[easy] ThroughputBenchmark: make ScriptModuleBenchmark usable from c++ (#35848)
Summary:
Pull Request resolved: https://github.com/pytorch/pytorch/pull/35848
This class so far was used from Python binding only. As a result, testing in c++ only environment is not currently possible. More specifically, adding inputs requires using
py::args and py::kwargs.

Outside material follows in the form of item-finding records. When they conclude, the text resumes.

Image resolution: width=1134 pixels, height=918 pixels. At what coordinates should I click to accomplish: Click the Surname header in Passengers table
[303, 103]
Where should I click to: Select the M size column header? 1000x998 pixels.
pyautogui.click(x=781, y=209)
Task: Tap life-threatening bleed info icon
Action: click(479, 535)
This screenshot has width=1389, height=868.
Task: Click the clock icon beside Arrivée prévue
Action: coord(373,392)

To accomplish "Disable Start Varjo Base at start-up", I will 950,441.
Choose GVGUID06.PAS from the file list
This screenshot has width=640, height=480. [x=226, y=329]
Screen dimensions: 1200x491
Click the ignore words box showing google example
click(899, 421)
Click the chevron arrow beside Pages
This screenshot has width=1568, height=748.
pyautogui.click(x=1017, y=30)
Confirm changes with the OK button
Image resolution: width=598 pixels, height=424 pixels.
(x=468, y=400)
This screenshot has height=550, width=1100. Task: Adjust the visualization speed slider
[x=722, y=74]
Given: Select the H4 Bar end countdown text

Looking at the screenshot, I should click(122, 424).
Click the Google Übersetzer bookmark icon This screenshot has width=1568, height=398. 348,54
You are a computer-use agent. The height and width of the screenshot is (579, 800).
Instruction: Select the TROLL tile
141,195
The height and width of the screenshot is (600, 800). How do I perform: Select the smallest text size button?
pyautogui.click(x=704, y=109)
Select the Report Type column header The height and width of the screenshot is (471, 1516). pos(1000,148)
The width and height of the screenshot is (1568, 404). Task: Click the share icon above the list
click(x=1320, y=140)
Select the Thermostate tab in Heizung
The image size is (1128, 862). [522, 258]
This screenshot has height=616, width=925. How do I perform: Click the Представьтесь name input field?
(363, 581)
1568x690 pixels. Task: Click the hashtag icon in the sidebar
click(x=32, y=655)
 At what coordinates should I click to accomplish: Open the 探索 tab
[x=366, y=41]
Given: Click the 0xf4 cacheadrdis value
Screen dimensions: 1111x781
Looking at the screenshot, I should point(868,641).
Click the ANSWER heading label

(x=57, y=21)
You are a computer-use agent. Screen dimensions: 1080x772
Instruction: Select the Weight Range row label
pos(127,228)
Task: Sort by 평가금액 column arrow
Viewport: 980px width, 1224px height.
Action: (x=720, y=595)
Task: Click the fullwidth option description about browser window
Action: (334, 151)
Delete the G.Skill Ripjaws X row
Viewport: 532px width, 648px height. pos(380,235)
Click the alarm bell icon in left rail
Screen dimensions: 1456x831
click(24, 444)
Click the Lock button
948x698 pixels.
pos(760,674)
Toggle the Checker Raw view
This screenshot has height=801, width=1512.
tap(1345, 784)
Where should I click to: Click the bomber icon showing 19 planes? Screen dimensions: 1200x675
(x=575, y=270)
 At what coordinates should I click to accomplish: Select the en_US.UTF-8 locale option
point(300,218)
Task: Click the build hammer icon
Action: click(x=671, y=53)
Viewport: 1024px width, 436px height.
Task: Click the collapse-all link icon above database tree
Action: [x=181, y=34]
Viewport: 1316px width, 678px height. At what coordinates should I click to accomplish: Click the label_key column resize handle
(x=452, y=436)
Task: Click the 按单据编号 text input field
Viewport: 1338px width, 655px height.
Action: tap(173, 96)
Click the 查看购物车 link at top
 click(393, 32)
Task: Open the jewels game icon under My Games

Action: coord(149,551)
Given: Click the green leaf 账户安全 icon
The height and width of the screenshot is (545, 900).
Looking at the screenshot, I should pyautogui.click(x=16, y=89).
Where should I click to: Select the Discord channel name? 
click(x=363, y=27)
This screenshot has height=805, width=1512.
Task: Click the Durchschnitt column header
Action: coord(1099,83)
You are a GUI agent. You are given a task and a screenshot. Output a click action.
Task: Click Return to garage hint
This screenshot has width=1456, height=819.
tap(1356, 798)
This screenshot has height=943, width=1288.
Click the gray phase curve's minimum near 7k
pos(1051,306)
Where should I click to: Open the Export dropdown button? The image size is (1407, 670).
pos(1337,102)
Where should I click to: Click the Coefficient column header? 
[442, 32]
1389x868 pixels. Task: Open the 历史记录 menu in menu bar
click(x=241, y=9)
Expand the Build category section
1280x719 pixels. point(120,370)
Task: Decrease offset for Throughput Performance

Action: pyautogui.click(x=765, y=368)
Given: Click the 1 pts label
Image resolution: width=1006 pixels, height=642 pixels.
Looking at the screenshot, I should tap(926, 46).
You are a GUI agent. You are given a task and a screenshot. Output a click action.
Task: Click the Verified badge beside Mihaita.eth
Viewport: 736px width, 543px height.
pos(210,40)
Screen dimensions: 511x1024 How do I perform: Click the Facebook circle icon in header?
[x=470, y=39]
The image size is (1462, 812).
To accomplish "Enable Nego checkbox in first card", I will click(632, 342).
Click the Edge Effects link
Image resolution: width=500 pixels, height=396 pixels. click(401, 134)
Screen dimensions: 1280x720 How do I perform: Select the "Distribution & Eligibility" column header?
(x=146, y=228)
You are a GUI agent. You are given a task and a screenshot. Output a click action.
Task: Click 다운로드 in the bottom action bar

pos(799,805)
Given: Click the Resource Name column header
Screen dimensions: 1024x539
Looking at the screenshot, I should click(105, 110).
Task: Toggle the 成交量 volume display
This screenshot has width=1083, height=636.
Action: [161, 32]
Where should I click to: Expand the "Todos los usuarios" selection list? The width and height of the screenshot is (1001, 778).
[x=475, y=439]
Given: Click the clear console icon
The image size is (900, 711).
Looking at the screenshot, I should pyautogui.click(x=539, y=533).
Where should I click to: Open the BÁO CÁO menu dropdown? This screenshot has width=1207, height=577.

This PR fixes this by adding another addInput function to ScriptModuleBenchmark class.
Test Plan: Imported from OSS
Differential Revision: D20820772
Pulled By: ilia-cher
fbshipit-source-id: f1ea1b7baa637b297cc0dec5ca6375f6caff21f5
diff --git a/torch/csrc/utils/throughput_benchmark.cpp b/torch/csrc/utils/throughput_benchmark.cpp
index 45769bc..f83b82b 100644
--- a/torch/csrc/utils/throughput_benchmark.cpp
+++ b/torch/csrc/utils/throughput_benchmark.cpp
@@ -6,6 +6,11 @@
namespace torch {
namespace throughput_benchmark {
+std::ostream& operator<<(std::ostream& os, const BenchmarkExecutionStats& value) {
+ return os << "Average latency / iter (ms): " << value.latency_avg_ms
+ << "\n Total number of iters: " << value.num_iters;
+}
+
void ThroughputBenchmark::addInput(py::args args, py::kwargs kwargs) {
CHECK(script_module_.initialized() ^ module_.initialized());
if (script_module_.initialized()) {
@@ -105,6 +110,12 @@
}
template <>
+void ScriptModuleBenchmark::addInput(ScriptModuleInput&& input) {
+ input.insert(input.begin(), model_._ivalue());
+ inputs_.emplace_back(std::move(input));
+}
+
+template <>
void ModuleBenchmark::addInput(py::args&& args, py::kwargs&& kwargs) {
inputs_.emplace_back(std::move(args), std::move(kwargs));
}
diff --git a/torch/csrc/utils/throughput_benchmark.h b/torch/csrc/utils/throughput_benchmark.h
index 3e1952f..676f29c 100644
--- a/torch/csrc/utils/throughput_benchmark.h
+++ b/torch/csrc/utils/throughput_benchmark.h
@@ -6,8 +6,9 @@
#include <torch/csrc/jit/python/pybind_utils.h>
-#include <vector>
+#include <iostream>
#include <memory>
+#include <vector>
namespace py = pybind11;
@@ -23,6 +24,8 @@
int64_t num_iters{-1};
};
+std::ostream& operator<<(std::ostream& os, const BenchmarkExecutionStats& value);
+
/**
* Use this struct in order to configure a throughput benchmark run.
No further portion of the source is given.